The suppression program is conducted with the goal of minimizing defoliation so that trees do not become stressed and succumb to disease, other insect pests, or drought. 

Aerial spraying will be conducted by one helicopter and five fixed-wing aircraft. 

Progress of the spray program can be followed using the interactive map on the DCNR web page, which shows the location of all 220 spray blocks.

Targeted sites are determined by surveys of egg masses and other indicators across the state indicating populations are increasing and have the potential to cause major defoliation, according to DCNR.

Feeding while in the larval – or caterpillar – stage, the insect usually hatches and begins feeding from mid- to late April in southern Pennsylvania, and in early to mid-May in the northern part of the state. 

Oak, apple, sweet gum, basswood, birch, aspen, and willow trees are most affected by the spongy moth, according to DCNR.

Bureau of Forestry experts note the state’s oak stands are especially vulnerable to infestations, often resulting in tree mortality. The loss of habitat, timber, and tree growth are considerable when populations go untreated.
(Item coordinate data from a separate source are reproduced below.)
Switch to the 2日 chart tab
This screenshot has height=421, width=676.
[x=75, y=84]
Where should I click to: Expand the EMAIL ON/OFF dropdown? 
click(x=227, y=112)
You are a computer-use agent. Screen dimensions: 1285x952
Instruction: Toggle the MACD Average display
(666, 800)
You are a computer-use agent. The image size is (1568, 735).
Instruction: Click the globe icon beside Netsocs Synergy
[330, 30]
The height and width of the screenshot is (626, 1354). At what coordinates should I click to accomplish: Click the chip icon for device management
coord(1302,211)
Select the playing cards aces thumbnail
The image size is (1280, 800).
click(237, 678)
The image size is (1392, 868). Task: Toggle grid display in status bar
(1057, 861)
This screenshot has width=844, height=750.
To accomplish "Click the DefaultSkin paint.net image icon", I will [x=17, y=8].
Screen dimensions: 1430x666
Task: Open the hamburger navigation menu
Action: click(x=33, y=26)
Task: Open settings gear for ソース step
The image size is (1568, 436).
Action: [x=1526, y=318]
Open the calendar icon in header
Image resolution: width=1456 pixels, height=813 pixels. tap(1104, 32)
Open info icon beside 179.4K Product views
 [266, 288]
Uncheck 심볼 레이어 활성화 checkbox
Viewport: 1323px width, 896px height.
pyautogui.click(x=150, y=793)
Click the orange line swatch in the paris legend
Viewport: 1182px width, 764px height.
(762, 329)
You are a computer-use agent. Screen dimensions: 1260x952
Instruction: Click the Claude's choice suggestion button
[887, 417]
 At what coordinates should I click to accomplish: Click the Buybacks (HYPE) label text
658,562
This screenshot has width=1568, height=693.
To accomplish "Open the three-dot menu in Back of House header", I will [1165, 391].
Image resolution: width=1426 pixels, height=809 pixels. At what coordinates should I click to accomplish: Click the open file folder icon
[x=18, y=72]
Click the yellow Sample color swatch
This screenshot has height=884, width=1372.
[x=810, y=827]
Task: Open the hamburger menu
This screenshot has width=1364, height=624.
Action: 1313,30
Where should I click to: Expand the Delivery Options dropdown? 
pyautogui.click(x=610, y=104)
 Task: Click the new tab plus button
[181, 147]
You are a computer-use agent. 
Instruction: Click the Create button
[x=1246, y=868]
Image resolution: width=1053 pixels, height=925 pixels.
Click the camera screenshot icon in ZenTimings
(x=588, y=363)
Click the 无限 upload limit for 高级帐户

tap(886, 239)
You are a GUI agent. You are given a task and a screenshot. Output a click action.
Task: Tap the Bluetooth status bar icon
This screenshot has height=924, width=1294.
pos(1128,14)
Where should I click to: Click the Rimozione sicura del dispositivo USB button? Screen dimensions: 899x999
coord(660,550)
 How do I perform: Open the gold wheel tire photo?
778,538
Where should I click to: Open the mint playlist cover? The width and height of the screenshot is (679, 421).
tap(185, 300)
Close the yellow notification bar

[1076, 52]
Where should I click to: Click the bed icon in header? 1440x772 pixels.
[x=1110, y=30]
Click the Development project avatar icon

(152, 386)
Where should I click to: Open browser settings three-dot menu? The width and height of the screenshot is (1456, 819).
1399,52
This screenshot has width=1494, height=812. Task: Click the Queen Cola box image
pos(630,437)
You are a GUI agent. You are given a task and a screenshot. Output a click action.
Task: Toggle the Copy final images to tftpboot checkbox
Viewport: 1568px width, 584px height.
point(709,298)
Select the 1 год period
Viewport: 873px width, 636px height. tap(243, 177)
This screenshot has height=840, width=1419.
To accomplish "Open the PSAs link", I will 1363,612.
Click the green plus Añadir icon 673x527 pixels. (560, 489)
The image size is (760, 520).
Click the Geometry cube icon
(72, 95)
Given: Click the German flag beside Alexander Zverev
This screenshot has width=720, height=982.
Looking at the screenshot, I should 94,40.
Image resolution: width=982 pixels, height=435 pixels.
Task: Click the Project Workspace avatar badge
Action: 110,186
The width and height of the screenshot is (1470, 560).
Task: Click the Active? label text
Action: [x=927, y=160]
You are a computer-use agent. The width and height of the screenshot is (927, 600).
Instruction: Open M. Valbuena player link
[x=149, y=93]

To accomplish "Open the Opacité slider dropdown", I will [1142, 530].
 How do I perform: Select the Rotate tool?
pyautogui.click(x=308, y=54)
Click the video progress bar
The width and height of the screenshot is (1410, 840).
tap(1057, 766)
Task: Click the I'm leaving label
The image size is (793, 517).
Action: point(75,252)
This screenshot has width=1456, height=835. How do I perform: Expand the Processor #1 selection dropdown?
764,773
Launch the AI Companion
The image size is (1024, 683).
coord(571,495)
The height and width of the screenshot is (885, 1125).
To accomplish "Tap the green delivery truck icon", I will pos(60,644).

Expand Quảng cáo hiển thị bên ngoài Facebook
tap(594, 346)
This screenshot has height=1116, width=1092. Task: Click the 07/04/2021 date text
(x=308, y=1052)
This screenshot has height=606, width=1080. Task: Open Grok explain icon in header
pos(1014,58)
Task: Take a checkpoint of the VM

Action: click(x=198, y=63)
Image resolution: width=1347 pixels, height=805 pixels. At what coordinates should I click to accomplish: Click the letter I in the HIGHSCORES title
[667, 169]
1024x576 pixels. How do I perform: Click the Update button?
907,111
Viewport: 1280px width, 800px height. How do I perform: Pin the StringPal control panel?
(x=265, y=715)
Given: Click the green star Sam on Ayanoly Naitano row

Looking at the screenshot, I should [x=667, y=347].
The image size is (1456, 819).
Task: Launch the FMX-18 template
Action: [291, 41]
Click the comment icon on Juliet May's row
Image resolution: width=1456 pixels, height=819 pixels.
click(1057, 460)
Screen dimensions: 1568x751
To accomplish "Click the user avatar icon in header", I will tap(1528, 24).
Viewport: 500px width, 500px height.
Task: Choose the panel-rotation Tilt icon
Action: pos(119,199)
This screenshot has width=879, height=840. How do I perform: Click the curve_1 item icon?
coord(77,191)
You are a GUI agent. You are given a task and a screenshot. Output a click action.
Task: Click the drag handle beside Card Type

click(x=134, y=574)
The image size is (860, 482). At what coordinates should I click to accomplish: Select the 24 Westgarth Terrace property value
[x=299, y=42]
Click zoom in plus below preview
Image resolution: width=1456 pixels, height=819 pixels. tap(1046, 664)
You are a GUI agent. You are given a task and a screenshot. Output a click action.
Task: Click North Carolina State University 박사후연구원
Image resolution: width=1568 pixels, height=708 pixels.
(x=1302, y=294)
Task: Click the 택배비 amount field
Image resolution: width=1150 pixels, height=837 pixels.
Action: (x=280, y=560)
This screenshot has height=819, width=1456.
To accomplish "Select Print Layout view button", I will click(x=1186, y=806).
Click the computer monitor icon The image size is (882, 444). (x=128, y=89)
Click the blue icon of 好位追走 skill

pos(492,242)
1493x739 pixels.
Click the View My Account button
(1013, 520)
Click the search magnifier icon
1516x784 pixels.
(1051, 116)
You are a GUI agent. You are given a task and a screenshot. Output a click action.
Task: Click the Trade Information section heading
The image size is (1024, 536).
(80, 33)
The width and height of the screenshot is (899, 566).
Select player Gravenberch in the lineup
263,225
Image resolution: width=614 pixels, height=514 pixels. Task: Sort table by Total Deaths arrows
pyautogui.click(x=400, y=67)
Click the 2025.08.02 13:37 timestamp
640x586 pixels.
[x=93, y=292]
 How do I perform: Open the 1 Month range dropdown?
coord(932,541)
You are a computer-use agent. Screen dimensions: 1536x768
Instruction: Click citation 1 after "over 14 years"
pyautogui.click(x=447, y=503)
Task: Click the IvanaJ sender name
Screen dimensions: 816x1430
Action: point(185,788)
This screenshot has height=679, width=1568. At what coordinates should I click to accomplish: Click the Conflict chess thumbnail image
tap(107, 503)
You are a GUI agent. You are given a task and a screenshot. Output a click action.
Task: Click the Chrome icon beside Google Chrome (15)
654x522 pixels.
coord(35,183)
A tree begins to significantly suffer when 30 percent or more of its leaf surface is lost, the DCNR said.

The applied insecticides, tebufenozide or Bacillus thuringiensis subsp. kurstaki, must be ingested by young caterpillars as they feed on emerging foliage.

Begun in 1972, the forest insect spray program is a cooperative effort among DCNR and the USDA Forest Service's Forest Health Protection Unit.

The spongy (or gypsy) moth was introduced to North America in 1869 at Medford, Mass., where it was used in a failed silk-production experiment. It first reached Pennsylvania in Luzerne County in 1932, and since then has infested every county.